SJS: Stevens Johnson Syndrome; TEN: Toxic Epidermal Necrolysis; BSI: Blood Stream Infections; WBC: White Blood Cells; CBC: Complete Blood Count; MRSA: Methicillin-Resistant Staphylococcus Aureus; TBSA: Total Body Surface Area; LOS: Length of Hospital Stay; CRP: C-Reactive Protein; PCT: Procalcitonin.

Introduction

SJS and TEN are potentially life-threatening, severe drug reactions. They both present with cutaneous and mucosal involvement, characterized by epidermal detachment and mucosal erosions [1]. They represent a disease continuum and are classified according to the TBSA affected.

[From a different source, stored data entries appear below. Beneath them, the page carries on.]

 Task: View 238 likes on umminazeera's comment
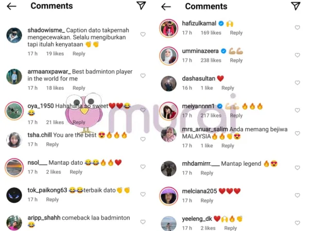click(x=211, y=60)
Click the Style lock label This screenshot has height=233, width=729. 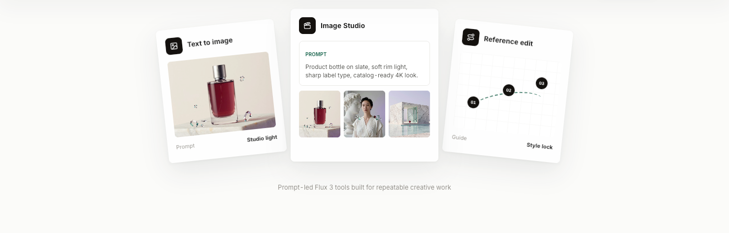click(539, 146)
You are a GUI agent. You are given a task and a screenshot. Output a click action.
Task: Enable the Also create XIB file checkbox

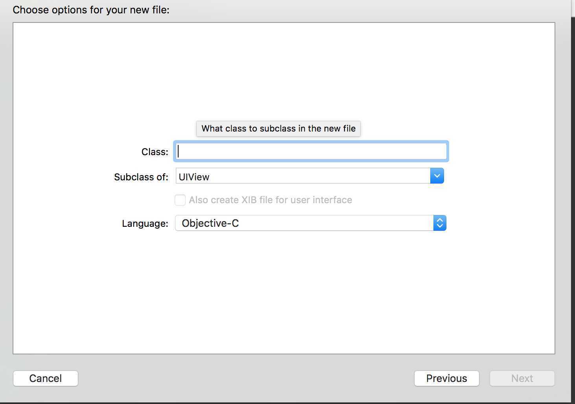point(180,200)
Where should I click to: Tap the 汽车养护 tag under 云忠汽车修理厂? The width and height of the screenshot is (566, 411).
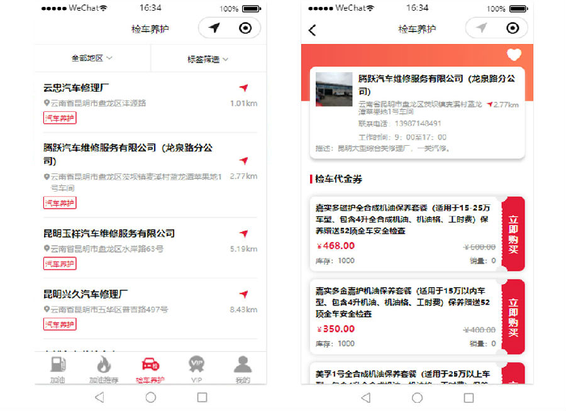pyautogui.click(x=60, y=118)
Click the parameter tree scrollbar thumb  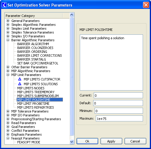(72, 76)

SJS is characterized by a TBSA involvement of 10% or less, whereas in TEN the TBSA involved is 30% or more and SJS/TEN overlap involves more than 10% but less than 30% TBSA [2].

The terms bacteremia and Blood Stream Infection (BSI) are sometimes used interchangeably; however, bacteremia refers to the presence of viable bacteria in the bloodstream that could progress to BSI if there is an impaired or oversaturated immune response [3].

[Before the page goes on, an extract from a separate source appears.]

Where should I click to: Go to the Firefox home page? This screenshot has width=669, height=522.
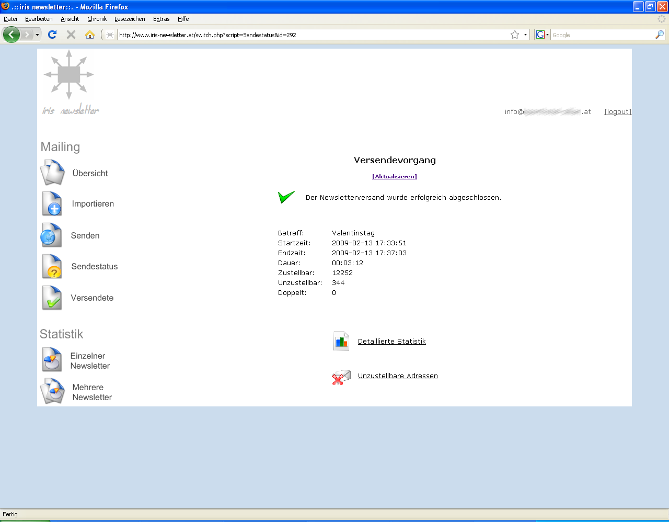point(90,35)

The mortality of patients with SJS and TEN depends on the extent of TBSA affected; which is why TEN has the highest mortality rate, and sepsis is the major cause of death in this population [1]. Also, bacteremia has been identified as a major risk factor associated with the need for mechanical ventilation, along with shock or multiorgan failure on admission [4].

We performed a literature search for articles focusing on bacteremia and/or BSI in patients with SJS and/or TEN. We included large retrospective studies with more than 20 patients published in the last 10 years. Our objective was to identify the main risk factors associated with the development of bacteremia and the most common pathogens involved.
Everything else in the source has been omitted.